The plush four-seater military-grade SUV is the latest in a burgeoning number of high-priced models from the German car maker’s revived Maybach sub-brand.
The 621bhp twin-turbocharged 6.0-litre V12 powered limousine-cum-off-roader foreshadows the launch of a heavily upgraded version of the 38-year-old G-class later this year. It features a semi-convertible roof structure similar in style to that adopted by the Maybach 62 Landaulet launched in 2007.
Based around the long-wheelbase G-class with the widened body, modified running gear and portal axle chassis from both the G63 6x6 and more recently introduced G500 4x4², the four-door G650 Landaulet stretches to 5345mm in length, 2110mm in width and a generous 2335mm in height.
The fifth in the current range of Maybach models also rides on a wheelbase of 3428mm – or some 258mm longer than the long wheelbase S-class, which forms the basis of similarly luxurious Mercedes-Maybach S65.
Entry to the G650 Landaulet’s leather-lined cabin is via a running board, which hinges from underneath the doors. Inside, the latest member of the Maybach line-up provides seating for four, with the electronically adjustable individual rear seats borrowed from the S-class mounted well back to free up legroom.
While the driver and front seat passenger are accommodated under a fixed steel roof, the rear seat passengers can choose to go top down; at the press of a button the fabric rear section retracts back and stows behind the rear seats above the luggage compartment.

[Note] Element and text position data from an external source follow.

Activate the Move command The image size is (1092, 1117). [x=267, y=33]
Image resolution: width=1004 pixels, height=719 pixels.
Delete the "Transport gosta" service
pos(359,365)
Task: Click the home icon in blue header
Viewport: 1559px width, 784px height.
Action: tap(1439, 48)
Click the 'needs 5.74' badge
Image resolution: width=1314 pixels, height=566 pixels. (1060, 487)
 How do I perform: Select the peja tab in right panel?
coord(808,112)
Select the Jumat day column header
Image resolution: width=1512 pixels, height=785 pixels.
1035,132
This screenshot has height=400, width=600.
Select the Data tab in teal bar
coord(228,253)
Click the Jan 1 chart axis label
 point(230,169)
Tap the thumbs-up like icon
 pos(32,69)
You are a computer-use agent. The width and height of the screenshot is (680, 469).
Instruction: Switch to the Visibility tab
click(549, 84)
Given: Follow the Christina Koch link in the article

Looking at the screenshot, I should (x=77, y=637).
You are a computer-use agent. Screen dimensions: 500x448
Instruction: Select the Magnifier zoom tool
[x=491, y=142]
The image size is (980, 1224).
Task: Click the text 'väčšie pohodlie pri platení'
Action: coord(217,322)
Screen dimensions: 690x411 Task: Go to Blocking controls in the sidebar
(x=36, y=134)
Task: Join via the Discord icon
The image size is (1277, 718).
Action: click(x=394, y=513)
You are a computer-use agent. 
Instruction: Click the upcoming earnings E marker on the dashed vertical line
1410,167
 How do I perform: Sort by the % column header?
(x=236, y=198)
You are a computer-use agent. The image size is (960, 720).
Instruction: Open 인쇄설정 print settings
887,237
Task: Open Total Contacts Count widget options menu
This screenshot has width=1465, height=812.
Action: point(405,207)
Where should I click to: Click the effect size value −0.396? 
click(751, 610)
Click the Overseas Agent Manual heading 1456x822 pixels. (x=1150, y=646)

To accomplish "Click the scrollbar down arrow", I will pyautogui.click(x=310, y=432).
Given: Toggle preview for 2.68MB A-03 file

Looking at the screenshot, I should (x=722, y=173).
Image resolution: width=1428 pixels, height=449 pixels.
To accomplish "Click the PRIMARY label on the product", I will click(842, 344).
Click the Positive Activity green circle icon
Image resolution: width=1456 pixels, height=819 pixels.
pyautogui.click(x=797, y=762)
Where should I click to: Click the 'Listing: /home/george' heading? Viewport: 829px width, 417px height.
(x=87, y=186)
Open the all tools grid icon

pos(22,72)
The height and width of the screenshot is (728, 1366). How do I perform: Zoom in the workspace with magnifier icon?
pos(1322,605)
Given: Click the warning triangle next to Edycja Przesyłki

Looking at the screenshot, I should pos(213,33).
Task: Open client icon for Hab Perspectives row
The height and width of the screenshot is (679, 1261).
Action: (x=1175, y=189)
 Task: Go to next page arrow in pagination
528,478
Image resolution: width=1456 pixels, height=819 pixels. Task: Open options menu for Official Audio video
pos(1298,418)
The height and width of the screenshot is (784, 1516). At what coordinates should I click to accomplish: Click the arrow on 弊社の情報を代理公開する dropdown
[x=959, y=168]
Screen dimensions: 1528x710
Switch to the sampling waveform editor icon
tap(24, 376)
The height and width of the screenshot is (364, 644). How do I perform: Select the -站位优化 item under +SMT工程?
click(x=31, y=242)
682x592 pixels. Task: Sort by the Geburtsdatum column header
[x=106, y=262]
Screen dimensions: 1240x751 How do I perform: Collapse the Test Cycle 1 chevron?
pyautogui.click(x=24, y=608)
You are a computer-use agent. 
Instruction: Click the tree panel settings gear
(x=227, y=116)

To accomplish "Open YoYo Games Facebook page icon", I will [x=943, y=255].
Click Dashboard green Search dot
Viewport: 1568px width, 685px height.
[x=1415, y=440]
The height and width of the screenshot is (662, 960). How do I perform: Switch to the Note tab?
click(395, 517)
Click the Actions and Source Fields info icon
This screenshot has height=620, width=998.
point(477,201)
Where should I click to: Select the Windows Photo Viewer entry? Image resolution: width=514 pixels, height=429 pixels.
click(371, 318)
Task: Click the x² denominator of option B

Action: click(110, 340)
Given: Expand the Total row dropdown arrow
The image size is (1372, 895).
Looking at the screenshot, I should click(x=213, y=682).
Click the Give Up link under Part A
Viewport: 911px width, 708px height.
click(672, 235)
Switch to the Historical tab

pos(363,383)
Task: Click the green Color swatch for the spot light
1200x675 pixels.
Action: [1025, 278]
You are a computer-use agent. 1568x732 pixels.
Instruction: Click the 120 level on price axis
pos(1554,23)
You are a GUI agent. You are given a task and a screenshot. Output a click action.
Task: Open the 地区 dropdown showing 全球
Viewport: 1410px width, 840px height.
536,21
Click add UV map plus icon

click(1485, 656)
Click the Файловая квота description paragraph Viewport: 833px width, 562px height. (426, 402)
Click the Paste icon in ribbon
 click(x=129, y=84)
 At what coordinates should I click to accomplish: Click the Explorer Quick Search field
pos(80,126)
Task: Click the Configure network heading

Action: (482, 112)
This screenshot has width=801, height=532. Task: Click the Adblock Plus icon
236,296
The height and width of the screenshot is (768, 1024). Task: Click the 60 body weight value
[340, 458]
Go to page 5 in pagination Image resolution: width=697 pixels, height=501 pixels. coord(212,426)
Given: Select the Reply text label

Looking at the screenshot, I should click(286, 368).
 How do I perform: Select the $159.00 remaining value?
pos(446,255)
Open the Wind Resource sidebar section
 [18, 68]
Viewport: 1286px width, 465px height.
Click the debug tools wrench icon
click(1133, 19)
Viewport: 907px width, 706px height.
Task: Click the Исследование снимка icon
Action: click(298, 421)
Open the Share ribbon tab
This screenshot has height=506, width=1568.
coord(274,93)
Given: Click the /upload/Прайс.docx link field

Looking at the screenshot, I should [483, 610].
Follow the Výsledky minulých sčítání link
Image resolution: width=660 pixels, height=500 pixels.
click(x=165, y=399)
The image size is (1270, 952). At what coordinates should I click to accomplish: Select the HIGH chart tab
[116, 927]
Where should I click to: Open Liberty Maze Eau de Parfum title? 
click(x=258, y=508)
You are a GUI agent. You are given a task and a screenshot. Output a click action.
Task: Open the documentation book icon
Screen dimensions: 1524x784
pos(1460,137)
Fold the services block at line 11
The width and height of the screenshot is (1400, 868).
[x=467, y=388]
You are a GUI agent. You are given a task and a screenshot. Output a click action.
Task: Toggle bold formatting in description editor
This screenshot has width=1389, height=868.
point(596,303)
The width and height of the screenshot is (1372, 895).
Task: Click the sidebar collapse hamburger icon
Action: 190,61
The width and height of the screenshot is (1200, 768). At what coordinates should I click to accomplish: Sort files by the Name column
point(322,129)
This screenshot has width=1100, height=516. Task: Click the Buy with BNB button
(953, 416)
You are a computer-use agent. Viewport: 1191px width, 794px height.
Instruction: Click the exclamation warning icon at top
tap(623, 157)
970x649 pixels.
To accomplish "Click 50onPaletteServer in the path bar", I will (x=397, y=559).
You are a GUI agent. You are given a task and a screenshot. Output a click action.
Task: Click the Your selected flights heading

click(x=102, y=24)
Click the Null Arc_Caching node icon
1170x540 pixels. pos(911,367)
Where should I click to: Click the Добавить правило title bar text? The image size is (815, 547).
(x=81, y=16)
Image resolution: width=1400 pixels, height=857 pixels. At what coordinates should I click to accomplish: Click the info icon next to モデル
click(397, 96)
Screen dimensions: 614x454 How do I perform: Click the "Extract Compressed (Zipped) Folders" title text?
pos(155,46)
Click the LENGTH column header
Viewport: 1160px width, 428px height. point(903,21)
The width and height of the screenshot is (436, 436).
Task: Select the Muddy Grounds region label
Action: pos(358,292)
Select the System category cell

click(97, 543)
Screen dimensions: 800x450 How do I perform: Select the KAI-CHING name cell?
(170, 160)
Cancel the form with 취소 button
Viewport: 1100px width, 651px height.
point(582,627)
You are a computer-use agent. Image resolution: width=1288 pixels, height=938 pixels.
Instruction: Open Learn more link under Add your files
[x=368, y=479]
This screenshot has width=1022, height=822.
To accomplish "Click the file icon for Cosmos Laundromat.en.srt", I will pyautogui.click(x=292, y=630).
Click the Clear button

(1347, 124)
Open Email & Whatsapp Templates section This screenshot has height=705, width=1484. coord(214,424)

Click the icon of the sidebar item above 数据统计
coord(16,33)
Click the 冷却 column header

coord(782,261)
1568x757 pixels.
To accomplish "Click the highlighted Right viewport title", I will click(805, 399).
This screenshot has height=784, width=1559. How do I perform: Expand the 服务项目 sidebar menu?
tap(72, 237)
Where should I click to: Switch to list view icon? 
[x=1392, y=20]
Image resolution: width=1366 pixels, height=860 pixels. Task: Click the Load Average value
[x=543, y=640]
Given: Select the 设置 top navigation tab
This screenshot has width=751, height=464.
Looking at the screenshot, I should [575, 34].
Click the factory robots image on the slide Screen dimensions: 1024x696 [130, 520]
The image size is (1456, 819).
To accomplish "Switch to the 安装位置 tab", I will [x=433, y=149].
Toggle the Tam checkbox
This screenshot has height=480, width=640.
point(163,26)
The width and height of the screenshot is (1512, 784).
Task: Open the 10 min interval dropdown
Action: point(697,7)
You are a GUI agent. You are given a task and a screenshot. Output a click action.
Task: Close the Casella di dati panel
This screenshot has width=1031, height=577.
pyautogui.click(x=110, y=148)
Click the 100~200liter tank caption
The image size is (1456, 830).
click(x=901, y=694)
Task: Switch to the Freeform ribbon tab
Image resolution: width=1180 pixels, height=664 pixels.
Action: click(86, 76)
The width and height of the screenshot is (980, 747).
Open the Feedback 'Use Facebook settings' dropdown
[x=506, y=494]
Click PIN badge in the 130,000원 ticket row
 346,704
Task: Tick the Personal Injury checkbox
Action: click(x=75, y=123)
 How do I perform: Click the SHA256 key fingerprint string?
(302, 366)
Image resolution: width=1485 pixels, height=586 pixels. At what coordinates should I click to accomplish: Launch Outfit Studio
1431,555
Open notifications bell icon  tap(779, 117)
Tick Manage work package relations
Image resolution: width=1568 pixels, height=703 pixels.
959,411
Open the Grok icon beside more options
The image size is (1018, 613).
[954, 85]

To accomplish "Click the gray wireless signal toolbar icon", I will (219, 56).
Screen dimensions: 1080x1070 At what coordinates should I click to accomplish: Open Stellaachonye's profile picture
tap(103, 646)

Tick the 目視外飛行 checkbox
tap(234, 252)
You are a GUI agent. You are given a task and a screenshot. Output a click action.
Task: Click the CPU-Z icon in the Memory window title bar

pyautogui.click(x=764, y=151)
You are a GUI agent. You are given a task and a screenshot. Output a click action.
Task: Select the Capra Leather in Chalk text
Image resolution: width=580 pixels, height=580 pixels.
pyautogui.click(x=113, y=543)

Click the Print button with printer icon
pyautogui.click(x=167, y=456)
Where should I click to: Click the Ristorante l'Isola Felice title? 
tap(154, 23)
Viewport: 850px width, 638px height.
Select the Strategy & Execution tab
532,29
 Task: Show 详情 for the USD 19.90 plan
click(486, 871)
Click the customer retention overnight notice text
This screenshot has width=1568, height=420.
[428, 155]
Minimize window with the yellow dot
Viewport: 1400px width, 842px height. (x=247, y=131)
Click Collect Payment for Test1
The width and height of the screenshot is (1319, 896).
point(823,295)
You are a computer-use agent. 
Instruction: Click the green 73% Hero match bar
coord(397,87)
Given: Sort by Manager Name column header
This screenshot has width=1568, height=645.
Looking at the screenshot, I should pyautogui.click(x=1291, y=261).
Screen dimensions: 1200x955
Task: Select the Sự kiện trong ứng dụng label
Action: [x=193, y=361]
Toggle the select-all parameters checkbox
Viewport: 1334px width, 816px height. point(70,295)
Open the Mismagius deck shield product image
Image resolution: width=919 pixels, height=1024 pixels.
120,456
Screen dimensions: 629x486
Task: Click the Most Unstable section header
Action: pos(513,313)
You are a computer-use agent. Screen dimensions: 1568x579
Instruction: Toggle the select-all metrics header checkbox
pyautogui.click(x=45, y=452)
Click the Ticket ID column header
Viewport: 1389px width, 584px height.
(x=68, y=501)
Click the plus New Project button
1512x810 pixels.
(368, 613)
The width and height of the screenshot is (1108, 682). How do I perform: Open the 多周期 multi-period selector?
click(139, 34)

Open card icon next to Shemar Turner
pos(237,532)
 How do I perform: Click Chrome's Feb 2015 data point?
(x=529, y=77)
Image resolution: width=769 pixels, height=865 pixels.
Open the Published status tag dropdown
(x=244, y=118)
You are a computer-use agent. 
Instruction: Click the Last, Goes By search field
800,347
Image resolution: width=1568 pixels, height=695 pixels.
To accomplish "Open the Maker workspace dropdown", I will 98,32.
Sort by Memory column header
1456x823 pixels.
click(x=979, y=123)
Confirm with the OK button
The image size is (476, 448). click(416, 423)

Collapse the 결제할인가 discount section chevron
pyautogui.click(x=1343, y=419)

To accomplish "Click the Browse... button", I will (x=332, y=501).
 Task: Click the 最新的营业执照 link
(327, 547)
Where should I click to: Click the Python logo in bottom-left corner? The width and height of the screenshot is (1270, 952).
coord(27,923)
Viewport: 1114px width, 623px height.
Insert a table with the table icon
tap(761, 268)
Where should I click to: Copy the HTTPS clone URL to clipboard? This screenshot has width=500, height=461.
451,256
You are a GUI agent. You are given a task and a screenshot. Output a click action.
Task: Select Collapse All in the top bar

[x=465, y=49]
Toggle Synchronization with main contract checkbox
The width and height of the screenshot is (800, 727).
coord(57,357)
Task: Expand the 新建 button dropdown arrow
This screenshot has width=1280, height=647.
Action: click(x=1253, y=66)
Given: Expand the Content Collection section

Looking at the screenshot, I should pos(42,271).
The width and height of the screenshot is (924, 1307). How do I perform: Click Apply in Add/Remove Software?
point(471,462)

In keeping with the limousine roots of the Maybach brand, there’s also an electrically operated glass partition separating the front section of the cabin from the rear, which can be changed from transparent to opaque. Additionally, the individual rear seats, borrowed from the S-class Pullman with inflatable air chambers and hot stone massaging function, can be set to a fully reclined position. There are also retractable tables integrated in the rear middle console, while the an additional cross member, used to hold the glass partition, houses two 10.0-inch monitors as part of a comprehensive infotainment system.
Power for the G650 Landaulet comes from the same twin-turbocharged 6.0-litre V12 petrol engine used by the G65, with 621bhp at 5000rpm and vast 737lb ft of torque between 2300 and 4300rpm. The heady reserves are sent through a standard seven-speed torque converter equipped automatic gearbox featuring a separate transfer case with low range gearing and a heavy duty four-wheel drive system featuring three separate differential locks, which can be engaged on the move.
No performance claims for the G650 Landaulet have yet been revealed, though the more on-road biased G65 dispatches 62mph from standstill in 5.3sec on boasts an electronically limited top speed of 143mph.
Reflecting the G-class’s off-road heritage, the G650 Landaulet receives a heavy duty portal axle chassis originally developed for the G63 6x6 and also used by the G500 4x4²; the wheels are not mounted at the same height of the axle but rather situated lower owning to the adoption of portal transmission at each end, providing the new Maybach with huge 450mm of ground clearance and allowing the fitment of 22-inch wheels shod with 325/55 profile tyres as standard..
Set to be produced in a limited run of 99 at Magna Steyr’s manufacturing facility in Graz, Austria, the G650 Landaulet is described as the most expensive G-class model yet. Pricing is yet to be announced, though officials say it will top that of the G63 6x6, which was also offered in limited numbers at a starting price of €480,000 back in 2014.